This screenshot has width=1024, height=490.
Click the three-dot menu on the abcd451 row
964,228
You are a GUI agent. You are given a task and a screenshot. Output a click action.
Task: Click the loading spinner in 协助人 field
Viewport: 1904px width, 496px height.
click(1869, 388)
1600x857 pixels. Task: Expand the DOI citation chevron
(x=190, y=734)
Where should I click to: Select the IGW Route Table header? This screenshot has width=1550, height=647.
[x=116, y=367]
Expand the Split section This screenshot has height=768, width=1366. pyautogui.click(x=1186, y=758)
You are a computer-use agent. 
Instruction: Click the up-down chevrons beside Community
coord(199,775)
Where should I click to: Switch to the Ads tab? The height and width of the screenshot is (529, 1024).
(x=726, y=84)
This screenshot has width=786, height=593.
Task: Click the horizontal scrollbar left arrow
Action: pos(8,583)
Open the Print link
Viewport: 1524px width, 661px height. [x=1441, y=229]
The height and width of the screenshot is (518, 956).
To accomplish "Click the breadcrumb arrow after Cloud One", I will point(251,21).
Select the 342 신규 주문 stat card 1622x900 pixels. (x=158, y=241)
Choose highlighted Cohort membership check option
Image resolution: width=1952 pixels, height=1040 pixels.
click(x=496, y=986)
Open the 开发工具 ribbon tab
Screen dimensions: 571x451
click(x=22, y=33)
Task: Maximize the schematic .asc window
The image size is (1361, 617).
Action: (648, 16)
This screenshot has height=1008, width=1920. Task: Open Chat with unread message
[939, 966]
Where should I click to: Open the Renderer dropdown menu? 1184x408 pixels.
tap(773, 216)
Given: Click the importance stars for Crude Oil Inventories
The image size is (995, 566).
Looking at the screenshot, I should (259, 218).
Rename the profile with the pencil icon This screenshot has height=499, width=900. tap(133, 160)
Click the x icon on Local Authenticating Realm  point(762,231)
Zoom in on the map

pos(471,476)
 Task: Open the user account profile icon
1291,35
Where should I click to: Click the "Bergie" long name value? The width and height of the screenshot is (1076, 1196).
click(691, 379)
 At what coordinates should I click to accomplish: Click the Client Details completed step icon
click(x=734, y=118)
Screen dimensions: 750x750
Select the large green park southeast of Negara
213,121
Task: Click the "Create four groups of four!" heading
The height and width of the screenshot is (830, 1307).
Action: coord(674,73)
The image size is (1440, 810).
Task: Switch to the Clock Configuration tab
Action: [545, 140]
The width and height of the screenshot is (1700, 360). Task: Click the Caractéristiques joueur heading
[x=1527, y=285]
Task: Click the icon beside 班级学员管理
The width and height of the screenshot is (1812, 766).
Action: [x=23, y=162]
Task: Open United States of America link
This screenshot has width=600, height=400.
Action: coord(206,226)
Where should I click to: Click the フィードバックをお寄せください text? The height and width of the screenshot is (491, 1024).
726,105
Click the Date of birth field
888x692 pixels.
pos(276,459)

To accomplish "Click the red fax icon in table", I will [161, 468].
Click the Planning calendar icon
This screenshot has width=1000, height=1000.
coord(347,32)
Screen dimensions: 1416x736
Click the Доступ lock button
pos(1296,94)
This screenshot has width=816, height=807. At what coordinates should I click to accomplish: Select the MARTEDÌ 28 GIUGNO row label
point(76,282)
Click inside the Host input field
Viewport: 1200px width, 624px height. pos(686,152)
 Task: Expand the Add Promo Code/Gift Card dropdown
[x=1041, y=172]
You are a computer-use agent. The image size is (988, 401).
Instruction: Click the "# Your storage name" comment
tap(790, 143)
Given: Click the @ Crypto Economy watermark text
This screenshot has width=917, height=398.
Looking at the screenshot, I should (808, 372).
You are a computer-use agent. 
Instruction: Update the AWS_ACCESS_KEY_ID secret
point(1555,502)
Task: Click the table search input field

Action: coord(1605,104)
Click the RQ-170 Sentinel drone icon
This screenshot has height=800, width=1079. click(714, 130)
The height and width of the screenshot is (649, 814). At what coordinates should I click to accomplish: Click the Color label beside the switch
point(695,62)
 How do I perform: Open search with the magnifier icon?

════════════════

# [Prompt]
Go over the listing above and return each line with "will".

# [Output for this task]
To accomplish "Click the breadcrumb arrow after Cloud One", I will point(251,21).
To accomplish "Click the red fax icon in table", I will [161, 468].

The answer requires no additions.